- First and last issue of Red Raven Comics

Publication information
- Publisher: Timely Publications
- Schedule: Monthly
- Format: Ongoing series
- Genre: Superhero
- Publication date: August 1940
- No. of issues: 1
- Main character: Red Raven

Creative team
- Written by: Joe Simon, Martin A. Bursten
- Artist(s): Jack Kirby, Dick Briefer, Louis Cazeneuve, Robert Louis Golden

= Red Raven Comics =

Red Raven Comics was a title of Timely Comics (the predecessor of Marvel Comics). Only a single issue was published, cover-dated August 1940. It was replaced by the title The Human Torch, which began with issue #2 (Fall 1940), continuing the numbering inherited from Red Raven Comics. According to the Grand Comics Database, Red Raven Comics issue #1 contained no advertisements for issue #2 (instead, other titles were advertised), suggesting that the decision to cancel the title may have been made before the first issue went to press.

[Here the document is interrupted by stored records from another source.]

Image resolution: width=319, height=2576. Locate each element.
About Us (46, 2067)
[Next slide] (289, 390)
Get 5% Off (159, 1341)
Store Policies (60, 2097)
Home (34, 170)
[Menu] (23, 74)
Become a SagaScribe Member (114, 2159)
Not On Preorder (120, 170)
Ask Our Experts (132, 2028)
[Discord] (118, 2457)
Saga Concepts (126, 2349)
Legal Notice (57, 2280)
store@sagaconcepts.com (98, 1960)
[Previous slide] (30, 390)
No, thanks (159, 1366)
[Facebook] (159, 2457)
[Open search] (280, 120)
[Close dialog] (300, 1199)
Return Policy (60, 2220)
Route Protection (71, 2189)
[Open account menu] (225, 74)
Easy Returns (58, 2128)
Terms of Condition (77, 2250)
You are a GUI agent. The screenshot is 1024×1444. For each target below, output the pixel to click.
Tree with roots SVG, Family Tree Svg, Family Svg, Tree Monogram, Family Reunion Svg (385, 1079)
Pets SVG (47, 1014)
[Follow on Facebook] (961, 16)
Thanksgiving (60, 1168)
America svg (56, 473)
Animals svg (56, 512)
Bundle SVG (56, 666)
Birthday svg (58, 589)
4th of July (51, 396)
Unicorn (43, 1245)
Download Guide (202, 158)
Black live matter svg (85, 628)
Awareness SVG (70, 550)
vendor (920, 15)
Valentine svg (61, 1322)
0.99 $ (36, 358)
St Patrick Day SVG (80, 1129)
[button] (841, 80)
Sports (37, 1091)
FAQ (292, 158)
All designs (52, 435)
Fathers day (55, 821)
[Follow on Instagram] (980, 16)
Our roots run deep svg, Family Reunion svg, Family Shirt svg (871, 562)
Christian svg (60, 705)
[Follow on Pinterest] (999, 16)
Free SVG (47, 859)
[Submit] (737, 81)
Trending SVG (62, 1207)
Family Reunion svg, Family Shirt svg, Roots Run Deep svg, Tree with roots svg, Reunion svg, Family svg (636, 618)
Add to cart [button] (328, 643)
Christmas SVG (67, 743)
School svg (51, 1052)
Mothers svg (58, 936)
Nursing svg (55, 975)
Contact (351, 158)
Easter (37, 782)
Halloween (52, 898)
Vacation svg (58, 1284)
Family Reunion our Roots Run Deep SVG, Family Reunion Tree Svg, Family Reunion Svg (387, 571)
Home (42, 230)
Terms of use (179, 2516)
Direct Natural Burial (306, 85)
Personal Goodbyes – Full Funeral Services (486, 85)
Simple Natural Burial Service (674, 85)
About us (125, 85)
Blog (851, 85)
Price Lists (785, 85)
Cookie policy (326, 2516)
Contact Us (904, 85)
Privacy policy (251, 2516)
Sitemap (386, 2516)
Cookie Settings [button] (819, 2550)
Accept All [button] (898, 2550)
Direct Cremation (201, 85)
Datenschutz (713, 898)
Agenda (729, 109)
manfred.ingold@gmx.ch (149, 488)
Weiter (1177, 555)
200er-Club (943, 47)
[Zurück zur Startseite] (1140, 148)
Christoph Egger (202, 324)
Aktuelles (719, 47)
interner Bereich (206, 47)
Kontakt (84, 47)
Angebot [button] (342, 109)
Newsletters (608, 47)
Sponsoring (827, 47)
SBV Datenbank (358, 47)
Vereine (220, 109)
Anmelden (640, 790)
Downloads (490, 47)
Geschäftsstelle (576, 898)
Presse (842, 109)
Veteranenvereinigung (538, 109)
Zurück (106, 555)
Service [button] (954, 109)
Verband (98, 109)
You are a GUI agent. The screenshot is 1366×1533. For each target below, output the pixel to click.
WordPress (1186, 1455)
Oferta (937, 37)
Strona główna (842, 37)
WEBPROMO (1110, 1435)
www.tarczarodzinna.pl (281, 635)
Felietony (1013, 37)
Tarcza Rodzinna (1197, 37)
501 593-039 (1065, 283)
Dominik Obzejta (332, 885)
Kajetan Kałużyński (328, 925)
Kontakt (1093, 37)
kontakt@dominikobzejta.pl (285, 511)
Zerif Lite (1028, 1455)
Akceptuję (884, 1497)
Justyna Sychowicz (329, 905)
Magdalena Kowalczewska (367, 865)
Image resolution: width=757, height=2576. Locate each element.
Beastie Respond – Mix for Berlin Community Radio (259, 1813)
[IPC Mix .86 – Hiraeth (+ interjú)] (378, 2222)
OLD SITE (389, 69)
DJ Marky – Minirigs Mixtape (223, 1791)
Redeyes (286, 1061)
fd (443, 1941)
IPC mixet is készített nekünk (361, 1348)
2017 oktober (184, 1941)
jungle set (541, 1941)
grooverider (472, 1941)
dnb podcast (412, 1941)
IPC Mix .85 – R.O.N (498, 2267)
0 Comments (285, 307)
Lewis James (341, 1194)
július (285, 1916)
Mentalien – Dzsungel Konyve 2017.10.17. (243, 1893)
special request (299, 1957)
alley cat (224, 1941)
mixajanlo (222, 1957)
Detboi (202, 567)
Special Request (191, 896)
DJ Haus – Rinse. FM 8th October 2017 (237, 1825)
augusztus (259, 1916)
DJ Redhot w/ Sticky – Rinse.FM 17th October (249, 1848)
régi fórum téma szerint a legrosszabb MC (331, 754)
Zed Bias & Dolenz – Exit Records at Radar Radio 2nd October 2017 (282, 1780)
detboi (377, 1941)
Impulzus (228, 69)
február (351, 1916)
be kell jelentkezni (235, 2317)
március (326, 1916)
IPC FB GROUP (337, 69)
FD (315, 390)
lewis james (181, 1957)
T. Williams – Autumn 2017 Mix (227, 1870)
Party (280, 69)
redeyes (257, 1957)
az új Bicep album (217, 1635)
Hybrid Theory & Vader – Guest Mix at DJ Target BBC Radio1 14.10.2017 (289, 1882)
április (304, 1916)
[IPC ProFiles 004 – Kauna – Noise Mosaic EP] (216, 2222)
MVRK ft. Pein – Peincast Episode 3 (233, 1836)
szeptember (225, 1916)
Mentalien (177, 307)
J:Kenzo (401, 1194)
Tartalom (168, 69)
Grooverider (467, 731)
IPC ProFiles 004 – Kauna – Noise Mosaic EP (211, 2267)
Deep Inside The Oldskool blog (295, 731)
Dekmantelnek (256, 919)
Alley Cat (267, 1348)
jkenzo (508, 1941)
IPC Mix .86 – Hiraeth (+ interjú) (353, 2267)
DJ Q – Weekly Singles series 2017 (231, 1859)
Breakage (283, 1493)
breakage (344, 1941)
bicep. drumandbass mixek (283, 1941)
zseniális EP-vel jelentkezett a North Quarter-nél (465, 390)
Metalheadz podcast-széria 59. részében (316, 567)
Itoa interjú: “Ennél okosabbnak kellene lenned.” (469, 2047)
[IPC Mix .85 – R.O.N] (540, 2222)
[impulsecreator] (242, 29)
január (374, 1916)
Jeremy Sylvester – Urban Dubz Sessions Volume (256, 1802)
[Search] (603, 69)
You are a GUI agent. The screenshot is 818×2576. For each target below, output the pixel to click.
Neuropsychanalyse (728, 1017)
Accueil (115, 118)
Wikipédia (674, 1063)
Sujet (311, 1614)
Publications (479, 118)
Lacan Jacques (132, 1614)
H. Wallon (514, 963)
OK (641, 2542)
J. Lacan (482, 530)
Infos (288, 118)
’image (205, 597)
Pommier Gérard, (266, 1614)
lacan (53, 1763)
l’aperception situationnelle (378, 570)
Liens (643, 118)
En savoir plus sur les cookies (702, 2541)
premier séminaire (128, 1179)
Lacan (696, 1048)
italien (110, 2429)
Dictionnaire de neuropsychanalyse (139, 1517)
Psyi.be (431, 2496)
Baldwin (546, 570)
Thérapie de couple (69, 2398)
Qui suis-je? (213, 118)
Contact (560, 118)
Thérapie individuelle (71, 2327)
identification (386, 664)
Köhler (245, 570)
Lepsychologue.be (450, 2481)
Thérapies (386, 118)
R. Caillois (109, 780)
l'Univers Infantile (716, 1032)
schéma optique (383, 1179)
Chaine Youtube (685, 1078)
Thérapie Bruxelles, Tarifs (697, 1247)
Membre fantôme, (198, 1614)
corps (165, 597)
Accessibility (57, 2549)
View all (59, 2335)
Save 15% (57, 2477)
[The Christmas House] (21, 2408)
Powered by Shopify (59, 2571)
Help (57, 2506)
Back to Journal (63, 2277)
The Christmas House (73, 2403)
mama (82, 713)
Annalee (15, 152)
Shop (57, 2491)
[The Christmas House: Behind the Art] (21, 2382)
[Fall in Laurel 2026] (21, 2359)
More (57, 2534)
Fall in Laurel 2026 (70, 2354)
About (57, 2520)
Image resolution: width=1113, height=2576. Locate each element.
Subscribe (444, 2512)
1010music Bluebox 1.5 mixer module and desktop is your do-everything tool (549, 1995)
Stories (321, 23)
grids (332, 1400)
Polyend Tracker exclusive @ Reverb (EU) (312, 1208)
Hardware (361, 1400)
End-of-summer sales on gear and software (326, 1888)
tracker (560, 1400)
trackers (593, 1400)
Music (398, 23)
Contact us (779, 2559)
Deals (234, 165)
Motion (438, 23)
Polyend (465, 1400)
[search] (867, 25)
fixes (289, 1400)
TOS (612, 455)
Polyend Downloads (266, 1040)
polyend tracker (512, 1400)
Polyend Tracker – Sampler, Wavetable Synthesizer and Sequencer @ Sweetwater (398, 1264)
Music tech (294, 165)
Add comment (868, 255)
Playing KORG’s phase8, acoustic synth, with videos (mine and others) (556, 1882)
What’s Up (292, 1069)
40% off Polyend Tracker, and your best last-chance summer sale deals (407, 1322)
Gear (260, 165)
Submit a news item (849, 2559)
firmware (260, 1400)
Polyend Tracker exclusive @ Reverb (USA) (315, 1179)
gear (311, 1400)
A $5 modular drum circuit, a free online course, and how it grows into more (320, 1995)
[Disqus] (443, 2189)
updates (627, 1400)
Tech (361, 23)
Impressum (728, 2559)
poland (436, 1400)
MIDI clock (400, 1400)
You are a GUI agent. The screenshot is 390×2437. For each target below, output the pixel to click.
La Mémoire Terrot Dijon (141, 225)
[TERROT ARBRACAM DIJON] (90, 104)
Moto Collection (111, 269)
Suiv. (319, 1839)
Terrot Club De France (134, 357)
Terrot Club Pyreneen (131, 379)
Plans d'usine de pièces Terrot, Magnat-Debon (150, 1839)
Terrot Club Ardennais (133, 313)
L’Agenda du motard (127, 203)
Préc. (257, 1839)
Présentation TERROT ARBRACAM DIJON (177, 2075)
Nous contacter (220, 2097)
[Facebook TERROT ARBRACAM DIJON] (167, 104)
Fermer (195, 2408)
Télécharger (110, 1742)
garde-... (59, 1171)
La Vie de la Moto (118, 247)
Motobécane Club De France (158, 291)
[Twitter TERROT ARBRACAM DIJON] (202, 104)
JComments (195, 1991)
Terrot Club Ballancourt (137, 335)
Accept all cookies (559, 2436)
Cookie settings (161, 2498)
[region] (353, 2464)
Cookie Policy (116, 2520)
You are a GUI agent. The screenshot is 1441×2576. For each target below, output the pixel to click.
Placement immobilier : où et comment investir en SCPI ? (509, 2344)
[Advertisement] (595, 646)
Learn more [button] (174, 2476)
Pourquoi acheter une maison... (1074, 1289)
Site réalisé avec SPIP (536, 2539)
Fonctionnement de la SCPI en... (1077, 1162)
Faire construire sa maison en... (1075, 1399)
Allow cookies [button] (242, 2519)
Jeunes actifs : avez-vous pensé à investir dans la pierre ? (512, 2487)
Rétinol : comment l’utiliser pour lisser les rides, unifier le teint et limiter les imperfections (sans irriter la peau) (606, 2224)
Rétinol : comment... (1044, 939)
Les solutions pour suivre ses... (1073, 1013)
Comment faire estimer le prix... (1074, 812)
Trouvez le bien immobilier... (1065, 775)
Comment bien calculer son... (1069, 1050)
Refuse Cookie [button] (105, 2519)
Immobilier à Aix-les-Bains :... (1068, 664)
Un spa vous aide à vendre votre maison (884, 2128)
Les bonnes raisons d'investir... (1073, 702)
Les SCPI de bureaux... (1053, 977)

After this issue, the title character, avian superman Red Raven, did not appear in print again until 1968. The first Human Top was also introduced in this issue, as was a character named Mercury, presented as the Roman god but later retconned to be Makkari, one of the Eternals. Also introduced were Magar the Mystic, the all-seeing Eternal Brain, space adventurer Comet Pierce, and hapless policeman Officer O'Krime. None of these characters were continued in the Human Torch title. The Human Top had one other appearance, in 1942 in Tough Kid Squad.

Red Raven Comics #1 figured in the documentary Comic-Con Episode IV: A Fan's Hope, part of which follows comic-book vendor Chuck Rozanski's futile quest to sell a copy for $500,000.